Top of Source data

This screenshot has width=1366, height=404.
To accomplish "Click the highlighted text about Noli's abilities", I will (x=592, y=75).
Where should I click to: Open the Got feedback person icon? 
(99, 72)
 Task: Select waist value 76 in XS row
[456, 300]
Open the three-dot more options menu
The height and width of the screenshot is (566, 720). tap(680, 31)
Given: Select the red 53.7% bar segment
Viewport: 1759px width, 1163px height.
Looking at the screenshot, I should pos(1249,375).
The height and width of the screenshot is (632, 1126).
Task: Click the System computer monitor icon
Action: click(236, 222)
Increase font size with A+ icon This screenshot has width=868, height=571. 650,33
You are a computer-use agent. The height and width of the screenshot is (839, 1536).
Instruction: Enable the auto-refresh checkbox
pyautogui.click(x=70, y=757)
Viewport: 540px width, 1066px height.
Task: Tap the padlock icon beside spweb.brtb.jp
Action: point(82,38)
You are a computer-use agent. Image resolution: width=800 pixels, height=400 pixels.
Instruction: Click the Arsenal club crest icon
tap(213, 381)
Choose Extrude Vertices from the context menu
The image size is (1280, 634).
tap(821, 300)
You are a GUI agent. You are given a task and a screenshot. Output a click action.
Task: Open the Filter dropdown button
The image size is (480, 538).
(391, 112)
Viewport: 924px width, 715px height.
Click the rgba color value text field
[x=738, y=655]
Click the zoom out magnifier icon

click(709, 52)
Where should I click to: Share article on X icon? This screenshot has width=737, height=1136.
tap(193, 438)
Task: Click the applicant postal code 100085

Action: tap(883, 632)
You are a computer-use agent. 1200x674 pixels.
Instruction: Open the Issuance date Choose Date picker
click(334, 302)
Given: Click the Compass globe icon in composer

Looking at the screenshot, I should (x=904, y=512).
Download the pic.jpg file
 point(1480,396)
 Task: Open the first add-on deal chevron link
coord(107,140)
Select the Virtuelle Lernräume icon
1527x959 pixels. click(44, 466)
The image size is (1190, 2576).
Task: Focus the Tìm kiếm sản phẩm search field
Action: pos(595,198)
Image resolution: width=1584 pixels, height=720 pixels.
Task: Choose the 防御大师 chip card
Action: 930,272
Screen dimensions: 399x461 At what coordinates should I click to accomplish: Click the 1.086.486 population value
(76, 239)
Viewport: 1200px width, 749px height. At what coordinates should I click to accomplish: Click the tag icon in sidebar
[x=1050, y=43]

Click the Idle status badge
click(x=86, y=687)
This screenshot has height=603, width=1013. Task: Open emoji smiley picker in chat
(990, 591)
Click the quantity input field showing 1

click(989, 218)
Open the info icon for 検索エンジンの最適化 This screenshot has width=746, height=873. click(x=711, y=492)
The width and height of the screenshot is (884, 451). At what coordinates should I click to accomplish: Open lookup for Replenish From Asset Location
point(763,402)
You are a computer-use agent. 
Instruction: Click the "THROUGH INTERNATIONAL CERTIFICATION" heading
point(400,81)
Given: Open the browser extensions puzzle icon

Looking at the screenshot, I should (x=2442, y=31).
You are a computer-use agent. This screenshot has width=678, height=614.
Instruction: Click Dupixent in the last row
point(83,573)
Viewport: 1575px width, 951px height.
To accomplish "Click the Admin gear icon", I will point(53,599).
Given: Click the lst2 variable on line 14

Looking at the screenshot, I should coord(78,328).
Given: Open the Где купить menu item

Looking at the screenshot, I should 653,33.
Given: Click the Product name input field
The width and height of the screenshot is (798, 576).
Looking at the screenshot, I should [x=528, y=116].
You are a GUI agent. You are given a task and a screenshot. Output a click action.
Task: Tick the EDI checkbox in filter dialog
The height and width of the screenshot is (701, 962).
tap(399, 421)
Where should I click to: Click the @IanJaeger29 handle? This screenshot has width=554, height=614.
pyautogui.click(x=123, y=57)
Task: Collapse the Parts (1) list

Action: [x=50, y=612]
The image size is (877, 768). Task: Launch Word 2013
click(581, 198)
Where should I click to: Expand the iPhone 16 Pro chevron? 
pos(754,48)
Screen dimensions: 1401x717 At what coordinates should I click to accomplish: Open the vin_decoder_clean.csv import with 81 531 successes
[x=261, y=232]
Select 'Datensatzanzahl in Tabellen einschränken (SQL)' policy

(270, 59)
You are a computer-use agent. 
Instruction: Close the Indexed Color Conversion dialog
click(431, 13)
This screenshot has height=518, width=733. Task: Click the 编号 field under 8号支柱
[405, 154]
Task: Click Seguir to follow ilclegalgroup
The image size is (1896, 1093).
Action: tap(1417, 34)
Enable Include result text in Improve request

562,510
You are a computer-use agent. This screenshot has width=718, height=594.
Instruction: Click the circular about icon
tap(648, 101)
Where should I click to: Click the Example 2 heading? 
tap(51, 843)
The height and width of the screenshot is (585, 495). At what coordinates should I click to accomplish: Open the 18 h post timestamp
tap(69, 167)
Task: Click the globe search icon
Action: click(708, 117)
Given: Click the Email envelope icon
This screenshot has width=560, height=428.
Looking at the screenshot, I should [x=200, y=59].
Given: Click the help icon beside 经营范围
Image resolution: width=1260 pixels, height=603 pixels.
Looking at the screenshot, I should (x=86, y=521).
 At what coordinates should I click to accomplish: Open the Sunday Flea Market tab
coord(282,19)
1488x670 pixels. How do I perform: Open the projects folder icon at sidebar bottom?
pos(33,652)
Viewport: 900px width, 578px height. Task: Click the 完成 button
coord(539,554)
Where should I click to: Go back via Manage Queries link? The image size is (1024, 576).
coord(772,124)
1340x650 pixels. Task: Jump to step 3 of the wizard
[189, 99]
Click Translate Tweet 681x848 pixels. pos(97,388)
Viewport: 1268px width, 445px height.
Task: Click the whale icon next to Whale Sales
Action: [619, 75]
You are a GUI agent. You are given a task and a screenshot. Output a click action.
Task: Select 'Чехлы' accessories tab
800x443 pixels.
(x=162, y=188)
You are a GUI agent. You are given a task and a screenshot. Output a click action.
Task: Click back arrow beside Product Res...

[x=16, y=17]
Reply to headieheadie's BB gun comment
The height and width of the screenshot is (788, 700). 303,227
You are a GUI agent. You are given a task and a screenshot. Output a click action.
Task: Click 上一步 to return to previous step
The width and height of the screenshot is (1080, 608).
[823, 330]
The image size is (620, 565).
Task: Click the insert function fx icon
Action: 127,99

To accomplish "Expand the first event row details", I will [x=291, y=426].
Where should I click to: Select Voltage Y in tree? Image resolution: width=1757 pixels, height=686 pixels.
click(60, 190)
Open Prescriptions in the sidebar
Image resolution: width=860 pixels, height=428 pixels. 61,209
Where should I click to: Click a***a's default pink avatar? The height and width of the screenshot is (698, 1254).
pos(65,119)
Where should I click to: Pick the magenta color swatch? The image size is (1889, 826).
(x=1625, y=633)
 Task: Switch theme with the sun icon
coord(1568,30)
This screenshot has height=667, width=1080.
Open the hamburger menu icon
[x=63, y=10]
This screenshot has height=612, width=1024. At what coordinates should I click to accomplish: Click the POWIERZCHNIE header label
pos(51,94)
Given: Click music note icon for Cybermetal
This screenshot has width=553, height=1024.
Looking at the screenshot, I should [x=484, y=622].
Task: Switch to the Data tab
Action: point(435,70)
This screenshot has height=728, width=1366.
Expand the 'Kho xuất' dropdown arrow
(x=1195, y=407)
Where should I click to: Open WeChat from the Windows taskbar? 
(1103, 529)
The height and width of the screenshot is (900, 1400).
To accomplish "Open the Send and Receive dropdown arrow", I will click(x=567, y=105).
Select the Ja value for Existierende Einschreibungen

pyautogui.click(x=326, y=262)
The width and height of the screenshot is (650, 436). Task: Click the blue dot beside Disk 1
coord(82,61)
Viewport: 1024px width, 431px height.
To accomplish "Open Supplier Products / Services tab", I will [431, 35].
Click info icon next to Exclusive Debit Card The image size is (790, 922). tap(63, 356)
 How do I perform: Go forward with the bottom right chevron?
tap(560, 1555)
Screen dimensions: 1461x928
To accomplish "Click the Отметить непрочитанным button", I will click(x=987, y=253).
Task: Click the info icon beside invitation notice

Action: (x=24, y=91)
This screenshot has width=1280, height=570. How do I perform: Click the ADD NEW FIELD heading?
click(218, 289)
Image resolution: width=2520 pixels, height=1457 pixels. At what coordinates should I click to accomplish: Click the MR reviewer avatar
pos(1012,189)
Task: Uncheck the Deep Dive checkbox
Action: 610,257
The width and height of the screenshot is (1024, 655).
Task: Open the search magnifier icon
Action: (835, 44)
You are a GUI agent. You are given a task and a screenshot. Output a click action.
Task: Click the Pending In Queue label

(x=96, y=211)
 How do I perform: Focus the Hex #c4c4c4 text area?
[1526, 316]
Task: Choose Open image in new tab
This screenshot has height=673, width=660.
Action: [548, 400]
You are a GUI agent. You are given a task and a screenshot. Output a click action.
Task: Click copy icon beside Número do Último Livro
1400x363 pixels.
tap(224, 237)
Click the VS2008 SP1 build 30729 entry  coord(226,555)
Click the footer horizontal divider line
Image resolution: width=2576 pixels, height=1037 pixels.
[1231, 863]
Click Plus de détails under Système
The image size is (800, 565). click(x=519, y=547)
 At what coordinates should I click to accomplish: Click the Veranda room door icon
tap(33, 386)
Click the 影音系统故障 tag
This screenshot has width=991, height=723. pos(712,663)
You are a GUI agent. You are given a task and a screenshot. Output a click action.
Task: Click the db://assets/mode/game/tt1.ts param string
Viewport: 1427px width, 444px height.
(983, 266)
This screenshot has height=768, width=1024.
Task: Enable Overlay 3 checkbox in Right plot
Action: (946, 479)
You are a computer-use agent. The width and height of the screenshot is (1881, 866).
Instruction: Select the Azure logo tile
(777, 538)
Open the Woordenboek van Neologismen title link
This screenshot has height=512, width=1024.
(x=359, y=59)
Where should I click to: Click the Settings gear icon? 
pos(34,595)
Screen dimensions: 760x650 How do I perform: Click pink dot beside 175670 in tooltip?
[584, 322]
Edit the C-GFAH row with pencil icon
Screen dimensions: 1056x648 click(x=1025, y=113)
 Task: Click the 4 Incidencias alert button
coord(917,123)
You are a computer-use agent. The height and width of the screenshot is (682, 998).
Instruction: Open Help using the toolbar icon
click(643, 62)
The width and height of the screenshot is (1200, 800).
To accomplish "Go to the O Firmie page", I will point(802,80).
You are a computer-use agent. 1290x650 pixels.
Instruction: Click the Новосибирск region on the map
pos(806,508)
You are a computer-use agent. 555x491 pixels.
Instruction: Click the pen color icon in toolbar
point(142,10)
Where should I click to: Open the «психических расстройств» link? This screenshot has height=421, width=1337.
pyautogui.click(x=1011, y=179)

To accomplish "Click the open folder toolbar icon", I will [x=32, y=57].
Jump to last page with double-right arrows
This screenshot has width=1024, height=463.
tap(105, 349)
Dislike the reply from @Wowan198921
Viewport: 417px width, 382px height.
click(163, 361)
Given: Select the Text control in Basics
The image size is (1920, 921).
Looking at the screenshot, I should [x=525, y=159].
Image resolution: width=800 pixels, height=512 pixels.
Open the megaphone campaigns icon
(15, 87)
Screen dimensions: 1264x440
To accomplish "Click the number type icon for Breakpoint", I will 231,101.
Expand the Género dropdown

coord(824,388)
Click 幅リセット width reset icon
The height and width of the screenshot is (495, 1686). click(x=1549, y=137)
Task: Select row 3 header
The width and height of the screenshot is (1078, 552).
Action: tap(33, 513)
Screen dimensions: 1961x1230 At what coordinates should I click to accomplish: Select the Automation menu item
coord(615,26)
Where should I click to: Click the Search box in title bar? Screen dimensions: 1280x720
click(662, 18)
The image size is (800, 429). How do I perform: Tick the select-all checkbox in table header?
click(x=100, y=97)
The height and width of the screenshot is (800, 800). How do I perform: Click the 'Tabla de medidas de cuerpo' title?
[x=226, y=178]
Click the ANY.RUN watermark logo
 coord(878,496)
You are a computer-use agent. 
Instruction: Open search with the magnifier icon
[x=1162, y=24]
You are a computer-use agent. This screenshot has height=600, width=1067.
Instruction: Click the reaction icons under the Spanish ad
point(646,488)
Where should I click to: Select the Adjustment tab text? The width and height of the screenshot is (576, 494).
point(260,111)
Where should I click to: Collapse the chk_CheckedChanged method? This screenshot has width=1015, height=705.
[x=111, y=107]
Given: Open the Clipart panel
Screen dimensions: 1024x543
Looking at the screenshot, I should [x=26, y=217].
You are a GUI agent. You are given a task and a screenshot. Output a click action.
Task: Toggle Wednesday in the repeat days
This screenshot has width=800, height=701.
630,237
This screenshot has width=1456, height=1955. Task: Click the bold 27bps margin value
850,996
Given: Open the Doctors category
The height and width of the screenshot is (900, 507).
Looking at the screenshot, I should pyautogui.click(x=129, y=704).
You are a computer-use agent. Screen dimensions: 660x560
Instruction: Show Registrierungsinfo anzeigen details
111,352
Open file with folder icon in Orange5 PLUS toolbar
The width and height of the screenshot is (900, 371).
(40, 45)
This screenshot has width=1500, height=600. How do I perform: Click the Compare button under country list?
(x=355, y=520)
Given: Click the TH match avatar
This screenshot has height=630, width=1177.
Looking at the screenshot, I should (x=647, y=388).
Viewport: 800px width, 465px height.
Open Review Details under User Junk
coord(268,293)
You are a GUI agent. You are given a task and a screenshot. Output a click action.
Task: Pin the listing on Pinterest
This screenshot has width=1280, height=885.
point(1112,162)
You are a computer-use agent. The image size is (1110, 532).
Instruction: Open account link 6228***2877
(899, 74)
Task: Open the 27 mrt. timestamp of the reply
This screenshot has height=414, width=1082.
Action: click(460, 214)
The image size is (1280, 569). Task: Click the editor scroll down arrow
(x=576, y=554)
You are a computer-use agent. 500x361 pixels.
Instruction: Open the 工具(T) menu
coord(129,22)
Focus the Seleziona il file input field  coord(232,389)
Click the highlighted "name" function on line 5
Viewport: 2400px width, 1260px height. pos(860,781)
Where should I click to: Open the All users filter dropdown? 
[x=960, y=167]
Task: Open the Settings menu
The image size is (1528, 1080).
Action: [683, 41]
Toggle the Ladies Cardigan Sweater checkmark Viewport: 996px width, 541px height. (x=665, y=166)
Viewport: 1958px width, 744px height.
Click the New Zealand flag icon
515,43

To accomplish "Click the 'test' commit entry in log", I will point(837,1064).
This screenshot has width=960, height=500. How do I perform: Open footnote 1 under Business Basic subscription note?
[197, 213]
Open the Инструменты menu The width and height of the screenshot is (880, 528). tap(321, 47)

Bottom of Source data

What you have to do
Nothing but the lines from the one with "Viewport: 1958px width, 744px height." through the last line of the entries should be repeated, and those exactly.

Task result
Viewport: 1958px width, 744px height.
Click the New Zealand flag icon
515,43

To accomplish "Click the 'test' commit entry in log", I will point(837,1064).
This screenshot has width=960, height=500. How do I perform: Open footnote 1 under Business Basic subscription note?
[197, 213]
Open the Инструменты menu The width and height of the screenshot is (880, 528). tap(321, 47)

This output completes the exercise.